Recorded information
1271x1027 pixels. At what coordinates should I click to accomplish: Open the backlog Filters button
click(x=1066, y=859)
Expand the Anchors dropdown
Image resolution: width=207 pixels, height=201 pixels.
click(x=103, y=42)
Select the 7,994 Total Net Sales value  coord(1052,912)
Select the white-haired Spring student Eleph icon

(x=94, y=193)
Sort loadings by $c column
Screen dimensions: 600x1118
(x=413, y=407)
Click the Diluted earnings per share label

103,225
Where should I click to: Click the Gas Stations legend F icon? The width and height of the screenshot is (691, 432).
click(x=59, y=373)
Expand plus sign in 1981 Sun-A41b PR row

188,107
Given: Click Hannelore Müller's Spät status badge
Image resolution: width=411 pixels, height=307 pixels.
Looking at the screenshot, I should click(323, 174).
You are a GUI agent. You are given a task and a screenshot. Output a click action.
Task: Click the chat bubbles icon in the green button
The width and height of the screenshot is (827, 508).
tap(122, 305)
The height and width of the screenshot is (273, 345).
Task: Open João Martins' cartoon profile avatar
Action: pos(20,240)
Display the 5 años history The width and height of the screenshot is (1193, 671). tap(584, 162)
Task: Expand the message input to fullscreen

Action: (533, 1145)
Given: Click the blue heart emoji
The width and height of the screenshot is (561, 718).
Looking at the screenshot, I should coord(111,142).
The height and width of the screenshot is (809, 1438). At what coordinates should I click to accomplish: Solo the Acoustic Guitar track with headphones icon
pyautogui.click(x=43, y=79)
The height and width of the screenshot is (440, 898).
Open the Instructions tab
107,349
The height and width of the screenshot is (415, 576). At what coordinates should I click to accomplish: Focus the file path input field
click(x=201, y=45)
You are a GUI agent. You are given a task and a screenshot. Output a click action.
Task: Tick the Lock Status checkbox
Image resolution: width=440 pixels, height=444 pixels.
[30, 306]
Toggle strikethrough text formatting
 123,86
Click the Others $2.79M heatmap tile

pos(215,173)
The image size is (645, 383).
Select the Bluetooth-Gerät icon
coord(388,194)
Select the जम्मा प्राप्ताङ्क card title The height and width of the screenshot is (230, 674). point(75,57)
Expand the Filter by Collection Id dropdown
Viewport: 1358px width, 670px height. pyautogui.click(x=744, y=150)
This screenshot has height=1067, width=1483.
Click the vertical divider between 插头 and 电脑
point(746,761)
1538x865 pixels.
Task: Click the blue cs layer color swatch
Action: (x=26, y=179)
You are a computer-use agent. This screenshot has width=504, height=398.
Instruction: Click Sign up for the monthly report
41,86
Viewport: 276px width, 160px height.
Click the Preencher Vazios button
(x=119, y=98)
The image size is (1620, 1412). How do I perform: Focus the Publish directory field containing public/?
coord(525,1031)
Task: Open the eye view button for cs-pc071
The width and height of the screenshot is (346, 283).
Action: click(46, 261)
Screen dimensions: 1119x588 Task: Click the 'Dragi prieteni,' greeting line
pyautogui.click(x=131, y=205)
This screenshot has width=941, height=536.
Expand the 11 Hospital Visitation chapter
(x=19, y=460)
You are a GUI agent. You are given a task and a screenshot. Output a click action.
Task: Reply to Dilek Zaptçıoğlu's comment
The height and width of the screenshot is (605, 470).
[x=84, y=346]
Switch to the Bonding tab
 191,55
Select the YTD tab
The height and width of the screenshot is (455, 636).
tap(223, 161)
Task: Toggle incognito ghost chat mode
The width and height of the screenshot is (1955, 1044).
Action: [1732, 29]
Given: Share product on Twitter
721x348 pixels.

Exercise
Pull out each line of the material above that contains the string "dimensions".

Correct answer
Screen dimensions: 600x1118
Screen dimensions: 1119x588 Task: Click the 'Dragi prieteni,' greeting line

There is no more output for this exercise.